WHAT NEEDS TO BE DONE: Lines below starting with the line with "1027x704 pixels." and going on through the line with "Click the pin icon beside ユーザー研修用 row" must be output exactly; the rest of the records must be left out.

TASK INPUTS:
-------------------------

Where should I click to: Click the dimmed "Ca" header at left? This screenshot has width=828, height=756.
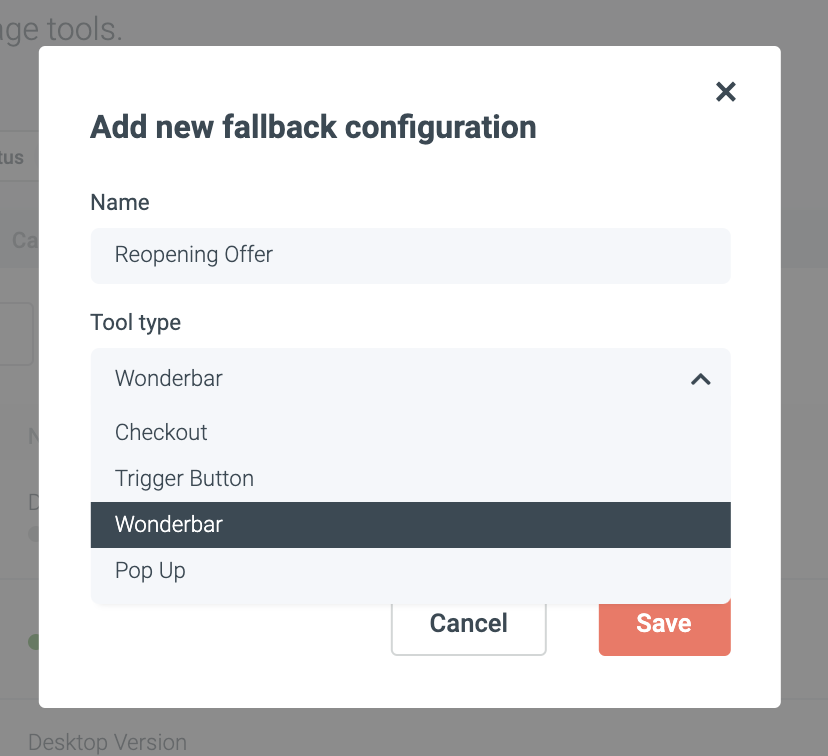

-------------------------

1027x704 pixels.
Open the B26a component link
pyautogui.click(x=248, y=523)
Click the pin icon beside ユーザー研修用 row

-------------------------

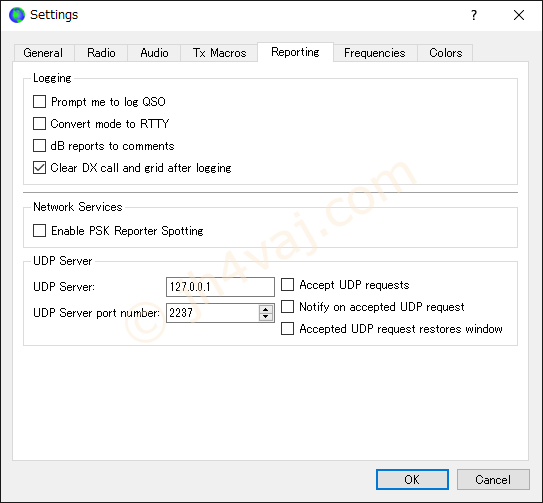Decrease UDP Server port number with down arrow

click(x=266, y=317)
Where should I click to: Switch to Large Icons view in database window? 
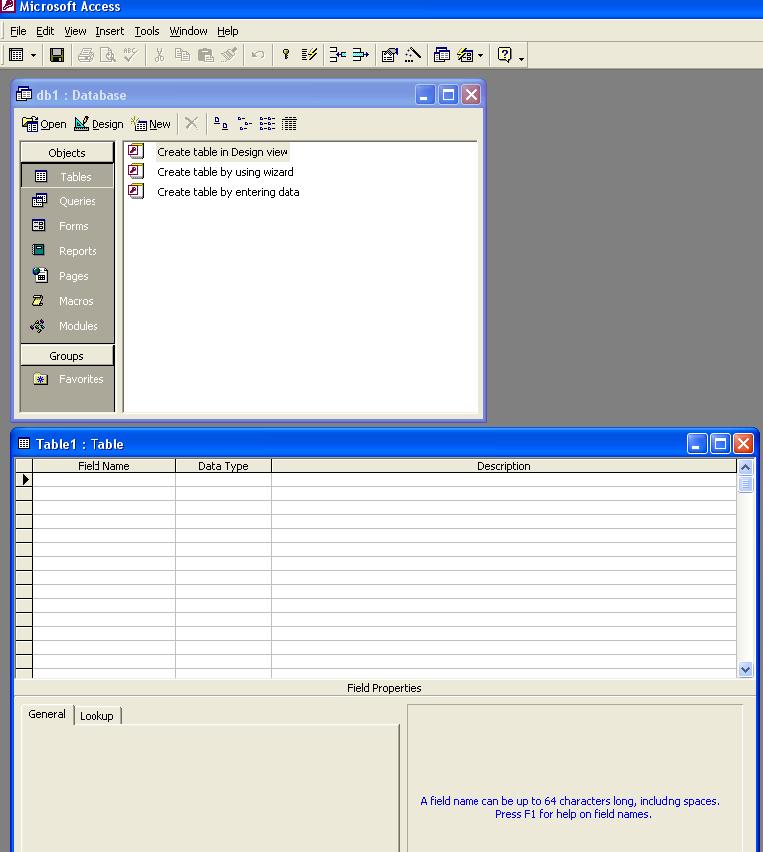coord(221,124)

-------------------------

SOLUTION TO THE EXERCISE:
1027x704 pixels.
Open the B26a component link
pyautogui.click(x=248, y=523)
Click the pin icon beside ユーザー研修用 row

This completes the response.